The music video for “Set You Free” was recorded in a studio packed with first-rate musicians, who reached beyond shame and stigma to create a positive, jubilant vibe. The song was pushed out through social media and released to radio stations, generating a powerful ripple effect throughout the community. It serves as a vivid reminder that the process is as important as the outcome.
Tradition is prevention. Culture is treatment.

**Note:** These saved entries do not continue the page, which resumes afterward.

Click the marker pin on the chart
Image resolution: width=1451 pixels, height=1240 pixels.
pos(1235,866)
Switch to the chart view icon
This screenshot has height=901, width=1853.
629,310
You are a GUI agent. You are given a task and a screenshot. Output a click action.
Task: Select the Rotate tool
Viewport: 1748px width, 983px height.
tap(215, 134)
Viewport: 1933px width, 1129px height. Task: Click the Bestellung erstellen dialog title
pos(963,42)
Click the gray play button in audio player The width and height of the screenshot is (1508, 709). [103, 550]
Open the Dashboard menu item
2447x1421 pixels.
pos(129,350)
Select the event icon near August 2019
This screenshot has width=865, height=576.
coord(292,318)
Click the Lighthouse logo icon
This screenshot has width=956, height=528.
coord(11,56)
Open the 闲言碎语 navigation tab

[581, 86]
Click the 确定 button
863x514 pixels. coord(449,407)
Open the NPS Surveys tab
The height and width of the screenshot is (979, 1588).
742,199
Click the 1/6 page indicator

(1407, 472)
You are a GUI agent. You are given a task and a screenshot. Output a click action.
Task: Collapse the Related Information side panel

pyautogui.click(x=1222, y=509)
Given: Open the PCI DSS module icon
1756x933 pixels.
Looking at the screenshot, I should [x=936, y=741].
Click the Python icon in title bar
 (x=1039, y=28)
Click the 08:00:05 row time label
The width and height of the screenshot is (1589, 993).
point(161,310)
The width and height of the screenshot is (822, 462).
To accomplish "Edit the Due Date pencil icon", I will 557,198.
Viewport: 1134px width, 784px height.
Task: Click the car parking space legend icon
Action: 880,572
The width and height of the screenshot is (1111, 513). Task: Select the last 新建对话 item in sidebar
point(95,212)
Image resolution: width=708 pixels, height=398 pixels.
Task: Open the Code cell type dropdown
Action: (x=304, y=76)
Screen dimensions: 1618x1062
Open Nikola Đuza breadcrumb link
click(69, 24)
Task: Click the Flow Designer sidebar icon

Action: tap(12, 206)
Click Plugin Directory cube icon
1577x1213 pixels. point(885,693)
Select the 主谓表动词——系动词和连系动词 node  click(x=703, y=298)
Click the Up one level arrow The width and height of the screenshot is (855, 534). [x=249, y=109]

To engage with the Native American community, we enlisted the help of Thomas X, a gifted educator and hip-hop artist from the Red Lake Band of Ojibwe. Guided by Thomas’ insight and research, our partnership explored opioid addiction through a tribal woman’s life experience. In keeping with the Ojibwe storytelling tradition, the initial video is ten minutes. For use across social media and other applications, three- and one-minute versions were created.
Authentic sources. Authentic messages.
Members of the Red Lake and Leech Lake Reservations participated in front of and behind the camera, participating in sacred ceremonies, composing original music, and delivering a video that takes viewers on a journey from addiction to recovery. It shows how Ojibwe traditions and culture can help break the cycle of addiction. Additionally, video interviews and behind the scenes content were used as supporting digital content.
Provide a reliable hub of information and resources.
To support the culturally-focused co-creation projects, and provide the general public with a consistent trustworthy source of information, the state asked us to revamp our successful, synthetics based website, KnowTheDangers.com to focus on the opioid crisis.
Spread the word.
When trying to overcome an issue where lives are literally hanging in the balance, you need to get your message out any-and-everywhere you can. From posters to brochures, bus ads to pump toppers, we got the word out about the dangers of opioids – and possibility of recovery.
Digital advertising allowed for focused targeting.
In addition to traditional online display ads, we also utilized Pandora to reach specific demographics that are at greater risk of possible opioid abuse.
While the opioid epidemic is ongoing, there is hope. Preliminary 2018 data shows a 20% decline in opioid deaths in Minnesota.